Haydi bakalım ey insanlık! Sen, Suriye’yi yutmaya çalış hâlâ. Zavallı göçmenleri, dikenli tellerle karşılamaya devam et.
Doğu Akdeniz’deki enerji kaynaklarını nasıl gasbedeceğini düşün dur...
Filistin’i nasıl yağma edeceğini planla...
- Hâlâ doymadı mı gözün? Senin hakkından korona gelir.
Ey gaddar insanlık! Şimdiye kadar savaşlarda kaç milyon masumu öldürdün, hatırlıyor musun?
Tarih boyunca çoluk çocuk, kadın, yaşlı falan demeden, kaç milyon cinayet işledin, sayısını biliyor musun?
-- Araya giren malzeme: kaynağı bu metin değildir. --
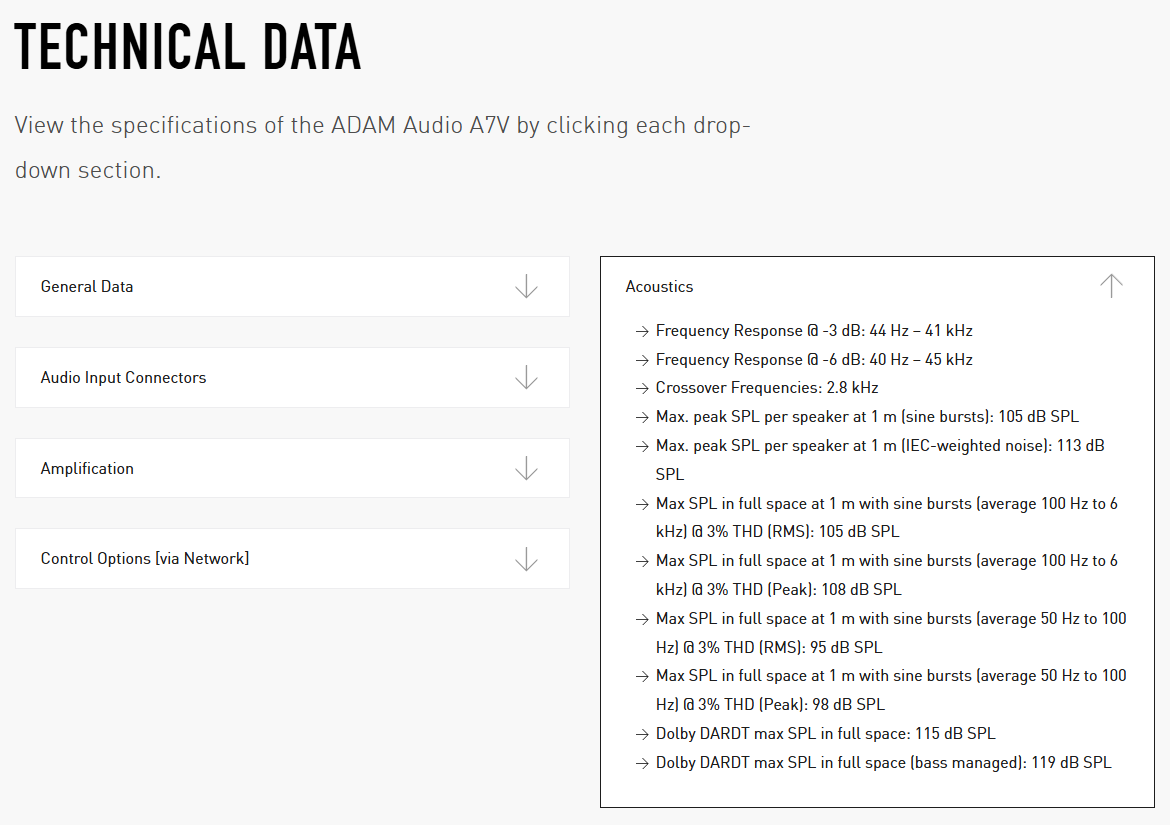Click the arrow bullet before Crossover Frequencies

[x=642, y=388]
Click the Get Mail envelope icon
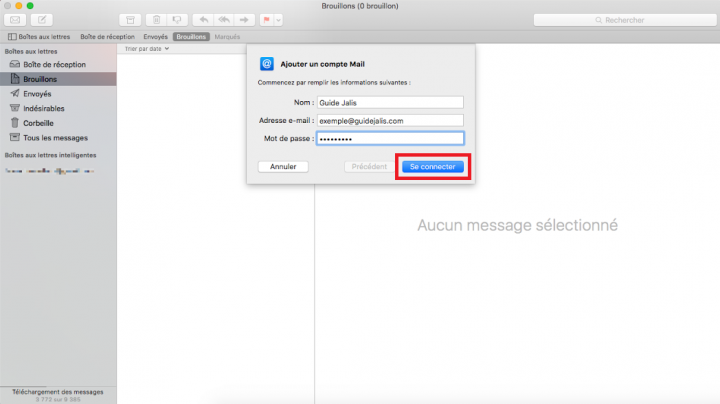Viewport: 720px width, 404px height. coord(16,19)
- Hâlâ silah üretiyorsun, değil mi? Senin hakkından korona gelir.
Ey günahkâr insanlık! Ey tabiatın yüz karası insanlık!
Sen sadece katil değilsin...
Aynı zamanda sen, ahlâkı da tedavülden kaldırıp, soysuzluğu getiren bir ejderhasın...
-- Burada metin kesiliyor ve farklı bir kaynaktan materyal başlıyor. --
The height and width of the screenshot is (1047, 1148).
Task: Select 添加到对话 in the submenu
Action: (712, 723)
Bir canavarsın... Lâkin, küçücük bir virüs karşısında, şimdi kaçacak delik arıyorsun...
Yoo...
- Hesap ver bakalım. Senin hakkından korona gelir.
Ey insanlık! Dua et ki: korona, bâri senin kadar insafsız değildir. Ölüm vak’aları elbet bir yerde duracaktır. Yeter...
Bu kadarcık korku zaten yeter sana yüreksiz...
- Şimdi git, elini yüzünü yıka. Dersini almışsındır herhalde.